TASK DESCRIPTION: Looking at the records below, say how many lines include "computer", and add nothing else.

SOURCE DATA:

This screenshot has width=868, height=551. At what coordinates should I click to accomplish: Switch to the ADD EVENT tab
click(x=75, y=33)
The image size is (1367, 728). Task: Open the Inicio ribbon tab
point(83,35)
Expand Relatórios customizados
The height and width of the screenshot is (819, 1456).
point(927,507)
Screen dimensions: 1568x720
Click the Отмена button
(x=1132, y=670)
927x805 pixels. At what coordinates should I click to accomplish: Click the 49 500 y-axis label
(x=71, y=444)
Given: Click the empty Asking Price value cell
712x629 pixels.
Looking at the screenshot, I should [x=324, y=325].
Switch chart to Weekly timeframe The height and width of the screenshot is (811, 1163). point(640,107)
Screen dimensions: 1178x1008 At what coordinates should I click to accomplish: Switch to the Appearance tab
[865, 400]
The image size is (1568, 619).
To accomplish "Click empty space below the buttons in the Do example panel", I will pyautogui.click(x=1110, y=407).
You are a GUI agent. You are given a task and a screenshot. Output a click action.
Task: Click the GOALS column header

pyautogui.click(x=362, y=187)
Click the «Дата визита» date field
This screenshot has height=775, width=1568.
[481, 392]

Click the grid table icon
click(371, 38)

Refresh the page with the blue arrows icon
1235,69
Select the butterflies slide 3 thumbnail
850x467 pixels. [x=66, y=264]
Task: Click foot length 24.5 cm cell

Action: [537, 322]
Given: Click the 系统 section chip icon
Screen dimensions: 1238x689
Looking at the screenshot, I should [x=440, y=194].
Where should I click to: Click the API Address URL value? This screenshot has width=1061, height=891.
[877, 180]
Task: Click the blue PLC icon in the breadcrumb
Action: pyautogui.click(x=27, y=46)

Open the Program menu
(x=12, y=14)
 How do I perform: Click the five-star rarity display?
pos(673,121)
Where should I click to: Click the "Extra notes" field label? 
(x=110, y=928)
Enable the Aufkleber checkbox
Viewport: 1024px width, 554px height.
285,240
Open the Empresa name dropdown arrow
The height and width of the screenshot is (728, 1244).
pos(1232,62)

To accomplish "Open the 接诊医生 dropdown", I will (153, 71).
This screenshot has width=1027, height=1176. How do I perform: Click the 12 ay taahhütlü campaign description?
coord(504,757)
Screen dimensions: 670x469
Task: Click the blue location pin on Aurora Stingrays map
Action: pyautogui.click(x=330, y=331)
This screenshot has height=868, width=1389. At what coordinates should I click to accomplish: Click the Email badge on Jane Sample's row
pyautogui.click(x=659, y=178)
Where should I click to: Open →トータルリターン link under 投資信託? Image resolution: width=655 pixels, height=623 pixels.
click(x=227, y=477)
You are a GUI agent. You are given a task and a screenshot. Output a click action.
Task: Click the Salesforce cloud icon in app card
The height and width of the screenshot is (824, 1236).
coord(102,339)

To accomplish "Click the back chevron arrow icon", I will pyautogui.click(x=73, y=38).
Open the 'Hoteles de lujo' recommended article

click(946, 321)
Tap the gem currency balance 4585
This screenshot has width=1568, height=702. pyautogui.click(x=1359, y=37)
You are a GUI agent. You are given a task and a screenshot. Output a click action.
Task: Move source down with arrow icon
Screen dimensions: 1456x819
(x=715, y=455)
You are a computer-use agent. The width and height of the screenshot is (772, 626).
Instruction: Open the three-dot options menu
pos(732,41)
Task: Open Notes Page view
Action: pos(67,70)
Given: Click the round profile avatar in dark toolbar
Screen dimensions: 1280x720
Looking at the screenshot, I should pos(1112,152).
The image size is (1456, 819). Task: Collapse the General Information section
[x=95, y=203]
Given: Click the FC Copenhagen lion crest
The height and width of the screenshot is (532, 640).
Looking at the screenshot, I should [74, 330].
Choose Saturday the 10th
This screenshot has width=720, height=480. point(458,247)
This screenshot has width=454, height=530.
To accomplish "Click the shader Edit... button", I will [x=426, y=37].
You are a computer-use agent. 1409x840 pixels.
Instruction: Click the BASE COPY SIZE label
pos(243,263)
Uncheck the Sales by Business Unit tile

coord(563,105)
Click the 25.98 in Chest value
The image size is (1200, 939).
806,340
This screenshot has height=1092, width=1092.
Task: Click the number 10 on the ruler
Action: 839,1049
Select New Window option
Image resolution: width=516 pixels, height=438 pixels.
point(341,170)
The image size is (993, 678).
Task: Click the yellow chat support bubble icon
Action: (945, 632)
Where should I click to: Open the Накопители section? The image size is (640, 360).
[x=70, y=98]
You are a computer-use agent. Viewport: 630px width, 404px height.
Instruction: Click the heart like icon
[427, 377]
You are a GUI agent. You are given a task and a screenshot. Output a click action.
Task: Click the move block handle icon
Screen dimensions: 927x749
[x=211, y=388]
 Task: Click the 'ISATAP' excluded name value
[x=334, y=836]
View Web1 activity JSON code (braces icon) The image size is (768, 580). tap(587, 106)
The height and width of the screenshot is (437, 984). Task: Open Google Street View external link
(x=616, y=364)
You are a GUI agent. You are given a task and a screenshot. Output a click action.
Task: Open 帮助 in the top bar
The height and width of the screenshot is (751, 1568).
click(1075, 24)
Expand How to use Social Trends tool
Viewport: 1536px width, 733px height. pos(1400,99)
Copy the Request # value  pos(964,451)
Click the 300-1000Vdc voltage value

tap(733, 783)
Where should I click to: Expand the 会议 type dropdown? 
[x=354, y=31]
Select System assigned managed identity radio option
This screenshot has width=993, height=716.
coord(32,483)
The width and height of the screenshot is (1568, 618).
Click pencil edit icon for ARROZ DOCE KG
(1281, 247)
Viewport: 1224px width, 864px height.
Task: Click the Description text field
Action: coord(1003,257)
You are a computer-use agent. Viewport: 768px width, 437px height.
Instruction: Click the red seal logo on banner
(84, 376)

WRITTEN RESPONSE: 4